▶ [Job A]
Could you reproduce, word for word, the stretch of the records from their start through the line containing "[x=638, y=516]"?

▶ [Text]

%%

A delayed Panorama investigation into the billionaire Barclay brothers will claim that London's Ritz hotel – one of the jewels in the crown of the twins' property portfolio – has not paid any corporation tax since it was acquired by them 17 years ago.
The BBC documentary, whose broadcast was delayed by the former Director-General George Entwistle, is due to go out tonight after it was given the go-ahead by the corporation's acting boss, Tim Davie, and will focus on the tax affairs of Sir David and Sir Frederick Barclay and their companies.
The programme will highlight the case of the Ritz, which made a profit of £6.7m in 2010. The BBC said an analysis of the Ritz's accounts shows it has used tax relief to reduce its corporation tax bill to nothing while also reinvesting profits. There is no suggestion there is anything illegal in the arrangement but Panorama said a zero corporation tax bill was in contrast to the pursuit by another Barclay business, the catalogue company Littlewoods, of a VAT rebate from HMRC potentially worth £1bn.

%%

▶ [Job B]
Could you quote the whole Ritz tax article above exactly?

▶ [Source data]
%%

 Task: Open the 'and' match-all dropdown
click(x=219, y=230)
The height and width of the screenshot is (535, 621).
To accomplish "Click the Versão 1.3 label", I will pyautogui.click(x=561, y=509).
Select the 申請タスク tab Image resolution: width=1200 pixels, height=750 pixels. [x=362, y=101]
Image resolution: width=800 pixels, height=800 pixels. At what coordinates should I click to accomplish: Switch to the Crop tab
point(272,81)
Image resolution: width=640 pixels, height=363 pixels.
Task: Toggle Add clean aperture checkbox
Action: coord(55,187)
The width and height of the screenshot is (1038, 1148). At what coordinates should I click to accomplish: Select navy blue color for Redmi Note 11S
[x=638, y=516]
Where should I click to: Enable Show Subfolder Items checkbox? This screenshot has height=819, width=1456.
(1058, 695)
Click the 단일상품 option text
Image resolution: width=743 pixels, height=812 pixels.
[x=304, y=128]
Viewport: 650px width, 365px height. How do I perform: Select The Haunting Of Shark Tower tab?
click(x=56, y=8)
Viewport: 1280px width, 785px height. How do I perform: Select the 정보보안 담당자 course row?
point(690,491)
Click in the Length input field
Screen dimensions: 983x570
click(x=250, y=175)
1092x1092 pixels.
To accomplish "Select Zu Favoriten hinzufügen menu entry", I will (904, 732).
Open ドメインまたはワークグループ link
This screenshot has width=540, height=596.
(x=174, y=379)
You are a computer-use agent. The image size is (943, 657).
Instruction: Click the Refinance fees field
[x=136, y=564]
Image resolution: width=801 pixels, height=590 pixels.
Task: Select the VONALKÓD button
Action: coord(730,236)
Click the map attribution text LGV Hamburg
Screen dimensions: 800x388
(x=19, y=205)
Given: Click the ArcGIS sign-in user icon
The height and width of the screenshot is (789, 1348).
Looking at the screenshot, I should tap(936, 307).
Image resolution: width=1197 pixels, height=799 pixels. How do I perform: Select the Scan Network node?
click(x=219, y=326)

%%

▶ [Problem solution A]
 Task: Open the 'and' match-all dropdown
click(x=219, y=230)
The height and width of the screenshot is (535, 621).
To accomplish "Click the Versão 1.3 label", I will pyautogui.click(x=561, y=509).
Select the 申請タスク tab Image resolution: width=1200 pixels, height=750 pixels. [x=362, y=101]
Image resolution: width=800 pixels, height=800 pixels. At what coordinates should I click to accomplish: Switch to the Crop tab
point(272,81)
Image resolution: width=640 pixels, height=363 pixels.
Task: Toggle Add clean aperture checkbox
Action: coord(55,187)
The width and height of the screenshot is (1038, 1148). At what coordinates should I click to accomplish: Select navy blue color for Redmi Note 11S
[x=638, y=516]

▶ [Problem solution B]
A delayed Panorama investigation into the billionaire Barclay brothers will claim that London's Ritz hotel – one of the jewels in the crown of the twins' property portfolio – has not paid any corporation tax since it was acquired by them 17 years ago.
The BBC documentary, whose broadcast was delayed by the former Director-General George Entwistle, is due to go out tonight after it was given the go-ahead by the corporation's acting boss, Tim Davie, and will focus on the tax affairs of Sir David and Sir Frederick Barclay and their companies.
The programme will highlight the case of the Ritz, which made a profit of £6.7m in 2010. The BBC said an analysis of the Ritz's accounts shows it has used tax relief to reduce its corporation tax bill to nothing while also reinvesting profits. There is no suggestion there is anything illegal in the arrangement but Panorama said a zero corporation tax bill was in contrast to the pursuit by another Barclay business, the catalogue company Littlewoods, of a VAT rebate from HMRC potentially worth £1bn.